Per me, dirigere un film è stato lo sviluppo naturale dello scrivere sceneggiature, sì, mi piacerebbe dirigere qualcosa che non ho scritto io. Ma avrei bisogno di sentire che ho aggiunto qualcosa. Ho bisogno di sentire che sto per trasformare la storia in qualcosa di mio. In Spagna c’è spesso un equivoco sulla parola "autore", nel senso che lo sei solo se scrivi e dirigi. Personalmente, non mi trovo d’accordo.

Qual è stato il punto di partenza di DarkBlueAlmostBlack e come ha scelto gli attori?
La scrittura di questo film è stata per me un processo lungo. Avevo un’immagine chiave del film in testa da molto tempo: un ragazzo che sta vicino a qualcosa che vuole, ma un vetro li separa. Quanto può essere frustrante essere così vicini e lontani allo stesso tempo? E allora ho ritratto Jorge che guarda un abito che crede necessario per un colloquio di lavoro, e ci ho costruito l’intera storia. Gli altri personaggi e le situazioni sono venuti fuori naturalmente, a parte quello di Antonio de la Torre, scritto apposta per lui. È un attore brillante e volevo continuare a lavorare con lui dopo i miei corti. Il personaggio di Marta Etura è diverso da come lo avevo immaginato inizialmente. Di solito ha ruoli di donna tenera, e volevo provare qualcosa di diverso con lei. Le ho chiesto di non sorridere mai perché, quando alla fine sorride, ha un impatto maggiore sul pubblico.

Di solito finisce lo script prima di iniziare a girare o permette al suo cast di apportare nuove idee durante le riprese?
Sono diventato regista perché non riuscivo a trovare nessun altro per dirigere i miei corti, e mi vedo innanzitutto come sceneggiatore. Mi concentro molto sul processo di scrittura, ma poi mi piace fare molte prove con gli attori. Se vengono fuori cose buone le integro con lo script. Durante le riprese è lo stesso, ma mi piace provare perché sento che, durante le riprese, ogni cosa è sotto controllo. Ho bisogno di sapere di aver fatto i compiti. Questa sicurezza mi da una maggiore libertà di improvvisare.

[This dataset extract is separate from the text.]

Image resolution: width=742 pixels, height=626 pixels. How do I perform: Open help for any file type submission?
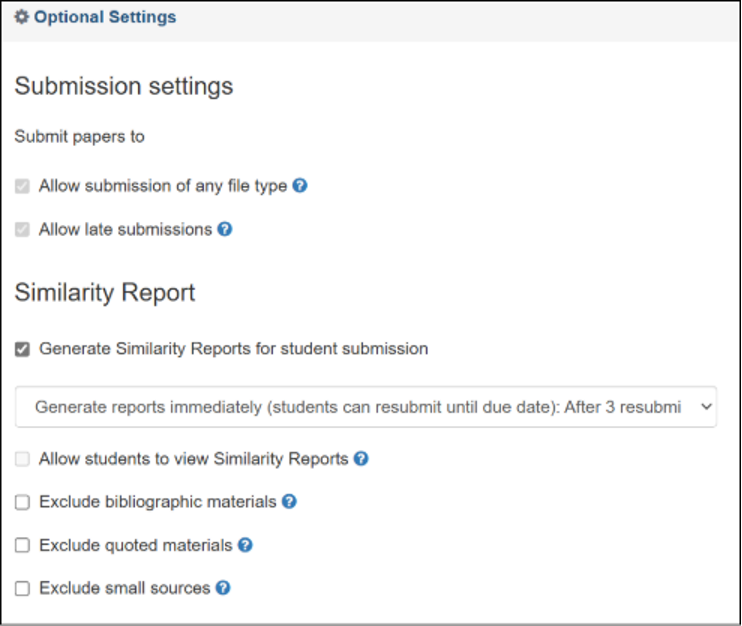click(x=300, y=185)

Il tono di ottimismo generale del film è in parte adombrato, verso la fine, da scene di violenza inattesa. Come mai?
Jorge si prende sempre cura delle persone attorno a lui. Ha bisogno di esplodere, di esprimere la sua rabbia. Ha sempre fatto la cosa giusta, e alla fine capisce che non si può sempre essere corretti se si desidera ottenere ciò che si vuole. Quando il padre picchia il fratello, Jorge capisce che non morirà (nonostante le ferite), guarda l’orologio e se ne va al colloquio. Finalmente ha pensato: "vado a farmi una vita”.

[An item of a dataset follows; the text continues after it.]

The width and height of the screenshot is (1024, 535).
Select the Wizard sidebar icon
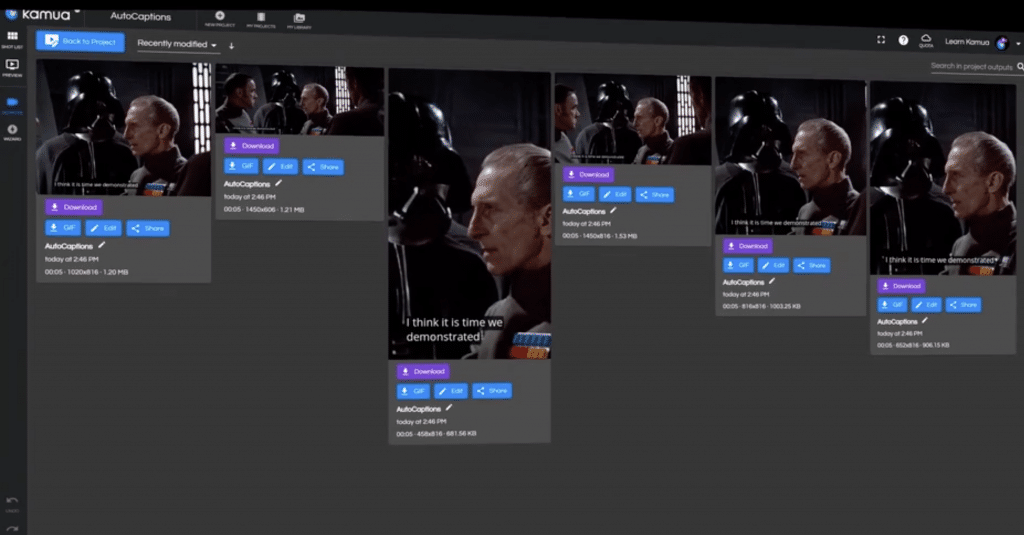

Dopo il successo di DarkBlueAlmostBlack sente addosso la pressione per il suo prossimo lungometraggio?
Ho realizzato dei corti— alcuni di grande successo— e quando ho iniziato a girare Dark Blue Almost Black molta gente mi ha fatto la stessa domanda. Ho capito molto tempo fa di non essere un genio, e che forse non girerò mai un capolavoro. Questo ha tolto molta pressione dalle mie spalle! L’unico modo che ho per gestirla è sapere di avere buoni script in cui credere.